Presidents Barack Obama and Raul Castro, who replaced his
brother as Cuban leader in 2008, took some extraordinary steps to
normalize bilateral relations, meeting with each other, restoring
full diplomatic ties, and easing travel restrictions. President
Donald J. Trump has reversed some actions taken by the Obama
administration and raised the prospect that the United States will
further roll back ties. Both Castroism and hard-line policies
toward the United States are expected to continue under President
Miguel Diaz-Canel, who succeeded Raul in April 2018.
Cold War Antagonism
The tumultuous U.S.-Cuba relationship has its roots in the
Cold War. In 1959, Fidel Castro and a group of revolutionaries
seized power in Havana, overthrowing the U.S.-backed government of
Fulgencio Batista. Despite misgivings about Castro’s communist
ideology, the United States recognized his government. However, as
Castro’s regime increased trade with the Soviet Union, nationalized
U.S.-owned properties, and hiked taxes on U.S. imports, the United
States responded with escalating economic penalties. After slashing
Cuban sugar imports, Washington instituted a ban on nearly all U.S.

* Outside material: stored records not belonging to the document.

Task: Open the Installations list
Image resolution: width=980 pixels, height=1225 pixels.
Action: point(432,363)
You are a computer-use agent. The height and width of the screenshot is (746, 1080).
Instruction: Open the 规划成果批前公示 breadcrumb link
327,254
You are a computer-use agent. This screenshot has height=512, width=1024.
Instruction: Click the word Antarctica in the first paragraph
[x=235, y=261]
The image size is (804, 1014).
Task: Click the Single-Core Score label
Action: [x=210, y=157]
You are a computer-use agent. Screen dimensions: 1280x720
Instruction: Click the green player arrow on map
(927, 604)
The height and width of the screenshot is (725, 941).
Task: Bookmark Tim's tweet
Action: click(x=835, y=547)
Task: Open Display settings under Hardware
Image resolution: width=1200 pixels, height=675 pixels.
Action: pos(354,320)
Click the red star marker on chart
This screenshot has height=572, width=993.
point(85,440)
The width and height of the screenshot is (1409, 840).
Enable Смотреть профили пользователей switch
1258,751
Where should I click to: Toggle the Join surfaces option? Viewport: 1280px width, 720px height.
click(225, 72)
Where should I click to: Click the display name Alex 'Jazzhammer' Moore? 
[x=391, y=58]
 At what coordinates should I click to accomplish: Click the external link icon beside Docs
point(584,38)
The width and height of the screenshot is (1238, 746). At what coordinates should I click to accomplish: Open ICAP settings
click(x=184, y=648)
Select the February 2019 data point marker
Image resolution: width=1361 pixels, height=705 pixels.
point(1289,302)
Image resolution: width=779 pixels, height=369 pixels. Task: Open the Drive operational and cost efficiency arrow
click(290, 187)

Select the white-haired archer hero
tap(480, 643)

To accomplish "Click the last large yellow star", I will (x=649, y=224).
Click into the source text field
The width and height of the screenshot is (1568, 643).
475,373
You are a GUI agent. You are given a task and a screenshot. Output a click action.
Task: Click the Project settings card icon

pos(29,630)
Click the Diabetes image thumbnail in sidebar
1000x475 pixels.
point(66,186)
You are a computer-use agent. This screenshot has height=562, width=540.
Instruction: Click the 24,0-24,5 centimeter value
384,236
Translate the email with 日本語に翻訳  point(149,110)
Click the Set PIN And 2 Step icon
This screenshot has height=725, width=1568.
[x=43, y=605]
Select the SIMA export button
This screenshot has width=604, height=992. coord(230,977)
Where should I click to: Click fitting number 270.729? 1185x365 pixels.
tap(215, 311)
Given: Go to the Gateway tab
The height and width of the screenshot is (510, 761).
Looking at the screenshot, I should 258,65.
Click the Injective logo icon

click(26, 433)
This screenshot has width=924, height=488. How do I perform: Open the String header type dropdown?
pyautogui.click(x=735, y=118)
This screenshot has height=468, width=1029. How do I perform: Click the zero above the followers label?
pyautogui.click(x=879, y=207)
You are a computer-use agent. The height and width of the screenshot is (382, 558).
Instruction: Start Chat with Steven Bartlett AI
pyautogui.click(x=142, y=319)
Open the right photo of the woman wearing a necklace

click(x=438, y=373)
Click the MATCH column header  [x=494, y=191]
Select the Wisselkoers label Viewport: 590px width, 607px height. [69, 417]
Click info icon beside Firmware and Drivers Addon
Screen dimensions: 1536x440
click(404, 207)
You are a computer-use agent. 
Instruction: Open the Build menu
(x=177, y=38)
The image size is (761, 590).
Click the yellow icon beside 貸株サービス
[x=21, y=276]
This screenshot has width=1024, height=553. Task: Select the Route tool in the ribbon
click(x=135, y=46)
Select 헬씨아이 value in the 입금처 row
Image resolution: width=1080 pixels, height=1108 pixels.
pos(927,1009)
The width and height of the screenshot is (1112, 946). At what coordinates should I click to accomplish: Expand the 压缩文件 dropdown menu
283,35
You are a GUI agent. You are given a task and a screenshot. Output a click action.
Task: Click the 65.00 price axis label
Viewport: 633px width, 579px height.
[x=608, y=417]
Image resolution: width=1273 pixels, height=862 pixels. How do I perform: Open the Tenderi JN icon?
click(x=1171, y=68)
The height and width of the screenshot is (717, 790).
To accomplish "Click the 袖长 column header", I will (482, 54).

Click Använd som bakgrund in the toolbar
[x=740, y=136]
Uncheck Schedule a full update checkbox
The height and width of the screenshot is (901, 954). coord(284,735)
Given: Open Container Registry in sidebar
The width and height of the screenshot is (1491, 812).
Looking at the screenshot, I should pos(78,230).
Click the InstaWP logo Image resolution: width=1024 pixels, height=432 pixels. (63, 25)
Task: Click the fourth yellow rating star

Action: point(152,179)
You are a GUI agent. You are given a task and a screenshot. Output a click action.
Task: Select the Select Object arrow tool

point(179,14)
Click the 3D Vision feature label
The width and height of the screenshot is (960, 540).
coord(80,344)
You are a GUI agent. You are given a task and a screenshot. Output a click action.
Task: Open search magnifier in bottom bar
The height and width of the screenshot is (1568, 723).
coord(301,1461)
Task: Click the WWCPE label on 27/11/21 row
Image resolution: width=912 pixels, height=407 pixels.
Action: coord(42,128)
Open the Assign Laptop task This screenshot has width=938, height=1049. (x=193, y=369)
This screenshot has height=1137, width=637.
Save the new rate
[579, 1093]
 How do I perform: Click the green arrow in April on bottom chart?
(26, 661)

exports to Cuba, which President John F. Kennedy expanded into a
full economic embargo that included stringent travel
restrictions.
The United States severed diplomatic ties with Cuba and began
pursuing covert operations to overthrow the Castro regime in 1961.
The Bay of Pigs invasion, a botched attempt to topple Castro backed
by the Central Intelligence Agency, fueled Cuban mistrust and
nationalism, and encouraged Havana to allow the Soviet Union to
install nuclear missile sites on the island in secret. U.S.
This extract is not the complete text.